- Short problem
Update the entries from the line with "Task: Open the 朝向 orientation value dropdown" through the end, changing "dropdown" to "menu" and keeping everything else the same. Leave the pictures out of your answer.

- Stored records
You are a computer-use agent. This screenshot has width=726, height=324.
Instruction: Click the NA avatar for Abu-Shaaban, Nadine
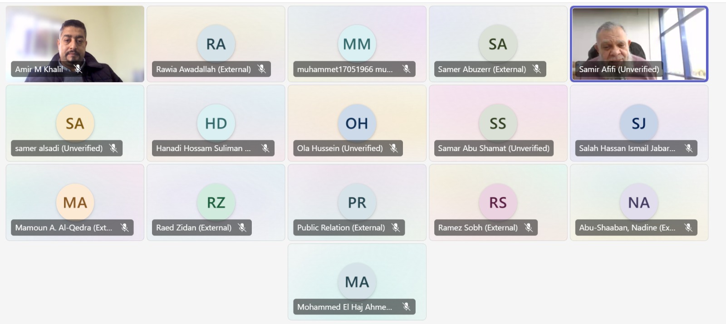[x=639, y=202]
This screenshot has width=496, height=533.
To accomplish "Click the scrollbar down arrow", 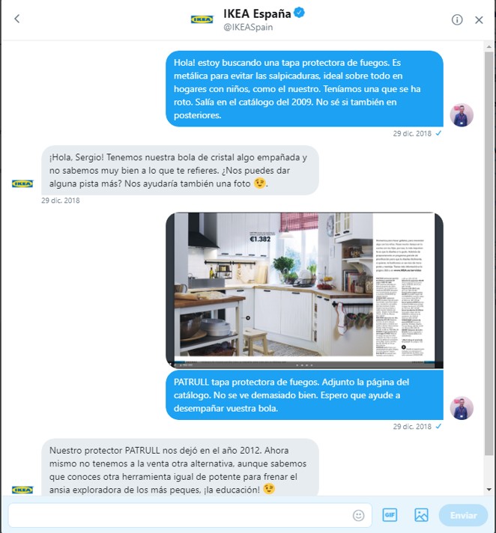I will point(489,490).
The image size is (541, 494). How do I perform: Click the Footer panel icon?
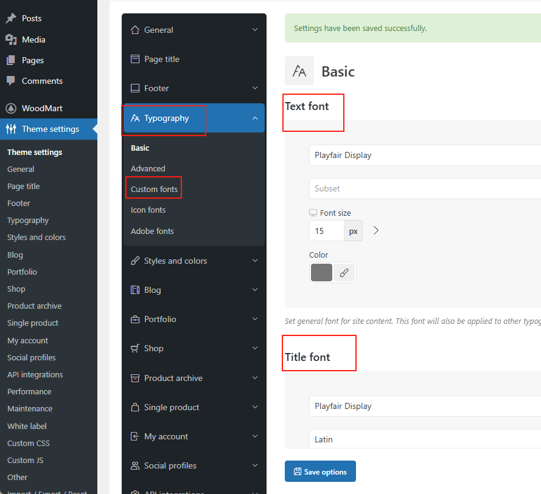click(135, 88)
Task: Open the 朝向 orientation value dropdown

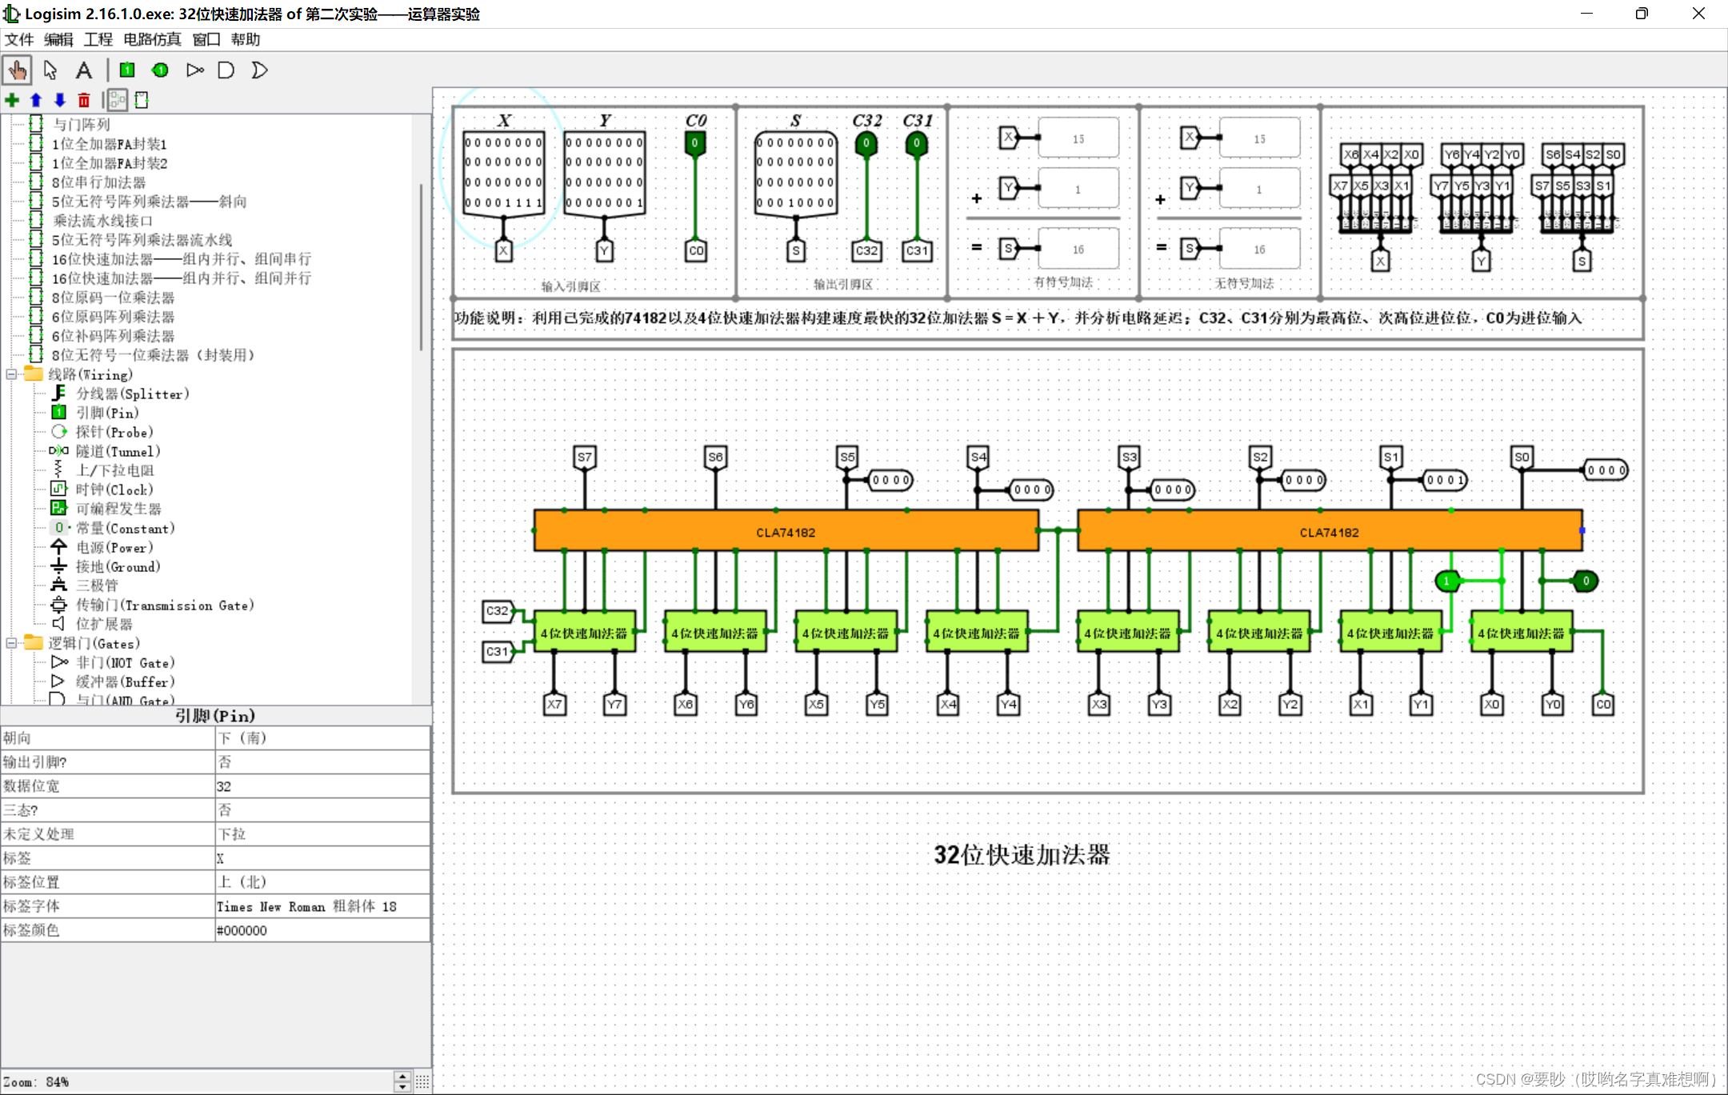Action: pyautogui.click(x=322, y=737)
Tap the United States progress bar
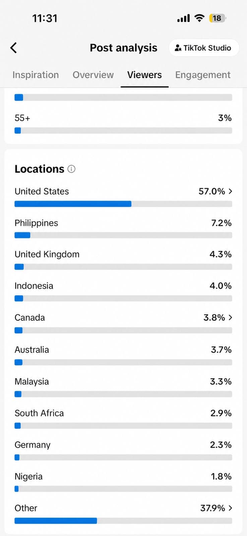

- Worked answer
Task: Open the 朝向 orientation value menu

Action: pyautogui.click(x=322, y=737)
Tap the United States progress bar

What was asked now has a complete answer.